Biochemical studies on a versatile esterase that is most catalytically active with polyaromatic esters

Abstract

Herein, we applied a community genomic approach using a naphthalene‐enriched community (CN 1) to isolate a versatile esterase (CN 1E 1) from the α/β‐hydrolase family. The protein shares low‐to‐medium identity (≤ 57%) with known esterase/lipase‐like proteins. The enzyme is most active at 25–30°C and pH 8.5; it retains approximately 55% of its activity at 4°C and less than 8% at ≥ 55°C, which indicates that it is a cold‐adapted enzyme.

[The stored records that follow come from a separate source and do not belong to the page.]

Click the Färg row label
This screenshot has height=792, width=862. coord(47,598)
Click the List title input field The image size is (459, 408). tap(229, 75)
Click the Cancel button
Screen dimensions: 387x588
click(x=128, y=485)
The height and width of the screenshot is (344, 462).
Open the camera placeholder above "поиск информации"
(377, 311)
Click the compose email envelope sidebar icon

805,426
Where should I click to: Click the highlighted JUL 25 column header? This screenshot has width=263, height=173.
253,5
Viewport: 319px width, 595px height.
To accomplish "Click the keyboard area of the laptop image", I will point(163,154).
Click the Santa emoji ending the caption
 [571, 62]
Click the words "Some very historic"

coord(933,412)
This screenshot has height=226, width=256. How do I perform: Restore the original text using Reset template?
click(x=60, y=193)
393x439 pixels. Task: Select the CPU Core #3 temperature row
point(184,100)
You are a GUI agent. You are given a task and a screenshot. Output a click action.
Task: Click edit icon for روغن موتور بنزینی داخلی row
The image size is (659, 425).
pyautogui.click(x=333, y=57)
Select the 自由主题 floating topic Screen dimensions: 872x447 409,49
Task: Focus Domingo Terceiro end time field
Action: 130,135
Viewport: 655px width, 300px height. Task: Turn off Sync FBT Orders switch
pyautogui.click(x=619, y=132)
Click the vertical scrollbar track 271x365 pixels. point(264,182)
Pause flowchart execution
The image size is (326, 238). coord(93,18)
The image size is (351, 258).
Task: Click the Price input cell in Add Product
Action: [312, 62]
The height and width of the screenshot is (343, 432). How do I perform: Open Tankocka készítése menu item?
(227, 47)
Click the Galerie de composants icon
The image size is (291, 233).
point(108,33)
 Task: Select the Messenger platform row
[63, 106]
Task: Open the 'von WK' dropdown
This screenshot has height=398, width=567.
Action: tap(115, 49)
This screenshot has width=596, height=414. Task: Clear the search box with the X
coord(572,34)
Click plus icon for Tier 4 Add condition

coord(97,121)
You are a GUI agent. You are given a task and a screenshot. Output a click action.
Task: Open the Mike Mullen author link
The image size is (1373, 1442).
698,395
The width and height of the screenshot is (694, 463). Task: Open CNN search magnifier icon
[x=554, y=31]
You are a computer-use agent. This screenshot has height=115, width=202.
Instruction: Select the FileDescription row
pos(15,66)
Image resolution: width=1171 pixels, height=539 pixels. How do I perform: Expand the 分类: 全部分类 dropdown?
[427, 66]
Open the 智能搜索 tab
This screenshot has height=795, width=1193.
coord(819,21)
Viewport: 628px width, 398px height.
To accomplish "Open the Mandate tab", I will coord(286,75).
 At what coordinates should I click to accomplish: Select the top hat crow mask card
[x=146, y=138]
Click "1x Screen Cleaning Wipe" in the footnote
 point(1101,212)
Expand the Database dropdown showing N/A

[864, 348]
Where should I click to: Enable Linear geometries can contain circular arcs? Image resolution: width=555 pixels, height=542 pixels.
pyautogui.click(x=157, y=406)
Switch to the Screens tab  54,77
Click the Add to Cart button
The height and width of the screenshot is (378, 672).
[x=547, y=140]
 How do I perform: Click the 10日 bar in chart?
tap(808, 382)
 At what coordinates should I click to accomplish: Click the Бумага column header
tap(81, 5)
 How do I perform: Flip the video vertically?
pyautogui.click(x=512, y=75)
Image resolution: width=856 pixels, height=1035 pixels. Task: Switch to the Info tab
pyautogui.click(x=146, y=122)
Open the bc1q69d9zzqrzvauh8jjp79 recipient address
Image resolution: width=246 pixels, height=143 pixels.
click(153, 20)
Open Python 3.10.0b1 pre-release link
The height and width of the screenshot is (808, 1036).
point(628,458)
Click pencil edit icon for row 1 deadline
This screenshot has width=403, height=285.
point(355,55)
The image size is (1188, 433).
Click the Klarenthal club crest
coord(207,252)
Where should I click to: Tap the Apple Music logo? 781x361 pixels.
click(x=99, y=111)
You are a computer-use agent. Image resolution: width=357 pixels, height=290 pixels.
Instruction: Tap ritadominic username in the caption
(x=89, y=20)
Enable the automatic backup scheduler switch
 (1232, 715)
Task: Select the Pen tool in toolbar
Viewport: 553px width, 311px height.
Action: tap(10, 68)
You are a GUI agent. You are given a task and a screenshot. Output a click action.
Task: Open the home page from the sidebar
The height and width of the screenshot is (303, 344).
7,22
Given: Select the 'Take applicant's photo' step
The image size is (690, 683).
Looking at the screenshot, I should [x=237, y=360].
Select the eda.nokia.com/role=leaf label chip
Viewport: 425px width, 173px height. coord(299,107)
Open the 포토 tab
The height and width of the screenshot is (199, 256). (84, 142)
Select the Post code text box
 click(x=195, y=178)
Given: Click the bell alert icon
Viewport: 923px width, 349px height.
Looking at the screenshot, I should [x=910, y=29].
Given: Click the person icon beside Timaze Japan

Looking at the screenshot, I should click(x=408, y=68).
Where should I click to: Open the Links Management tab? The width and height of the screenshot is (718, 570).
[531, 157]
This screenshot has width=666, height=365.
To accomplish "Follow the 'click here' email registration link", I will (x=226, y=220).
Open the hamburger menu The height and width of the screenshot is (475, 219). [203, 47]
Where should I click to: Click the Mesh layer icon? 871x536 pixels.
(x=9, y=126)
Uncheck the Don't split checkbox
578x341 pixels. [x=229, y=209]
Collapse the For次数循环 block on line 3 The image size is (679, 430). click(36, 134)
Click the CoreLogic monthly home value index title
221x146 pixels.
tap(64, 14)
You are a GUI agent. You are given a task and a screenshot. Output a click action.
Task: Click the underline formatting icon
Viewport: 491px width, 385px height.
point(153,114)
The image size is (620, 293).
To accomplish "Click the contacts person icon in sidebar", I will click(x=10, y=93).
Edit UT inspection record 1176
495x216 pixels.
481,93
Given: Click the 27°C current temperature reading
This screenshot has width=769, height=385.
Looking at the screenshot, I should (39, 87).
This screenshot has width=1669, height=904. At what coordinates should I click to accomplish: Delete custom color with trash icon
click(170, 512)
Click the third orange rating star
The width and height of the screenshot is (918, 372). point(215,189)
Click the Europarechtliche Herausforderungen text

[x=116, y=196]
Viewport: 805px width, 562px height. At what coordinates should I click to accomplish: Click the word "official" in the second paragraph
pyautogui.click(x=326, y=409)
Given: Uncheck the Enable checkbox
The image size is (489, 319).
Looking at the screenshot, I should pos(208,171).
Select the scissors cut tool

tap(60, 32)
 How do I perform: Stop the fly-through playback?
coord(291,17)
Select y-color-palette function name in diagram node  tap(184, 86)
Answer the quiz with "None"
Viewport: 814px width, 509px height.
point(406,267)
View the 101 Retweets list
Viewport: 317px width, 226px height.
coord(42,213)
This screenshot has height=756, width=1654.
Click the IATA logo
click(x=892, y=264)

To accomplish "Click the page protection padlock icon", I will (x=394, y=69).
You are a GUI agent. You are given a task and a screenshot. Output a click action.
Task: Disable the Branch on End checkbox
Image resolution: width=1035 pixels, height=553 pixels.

CN 1E 1 has a distinct substrate preference compared with other α/β‐hydrolases because it is catalytically most active for hydrolysing polyaromatic hydrocarbon (phenanthrene, anthracene, naphthalene, benzoyl, protocatechuate and phthalate) esters (7200–21 000 units g−1 protein at 40°C and pH 8.0). The enzyme also accepts 44 structurally different common esters with different levels of enantio‐selectivity (1.0–55 000 units g−1 protein), including (±)‐menthyl‐acetate, (±)‐neomenthyl acetate, (±)‐pantolactone, (±)‐methyl‐mandelate, (±)‐methyl‐lactate and (±)‐glycidyl 4‐nitrobenzoate (in that order). The results provide the first biochemical evidence suggesting that such broad‐spectrum esterases may be an ecological advantage for bacteria that mineralize recalcitrant pollutants (including oil refinery products, plasticizers and pesticides) as carbon sources under pollution pressure. They also offer a new tool for the stereo‐assembly (i.e. through ester bonds) of multi‐aromatic molecules with benzene rings that are useful for biology, chemistry and materials sciences for cases in which enzyme methods are not yet available.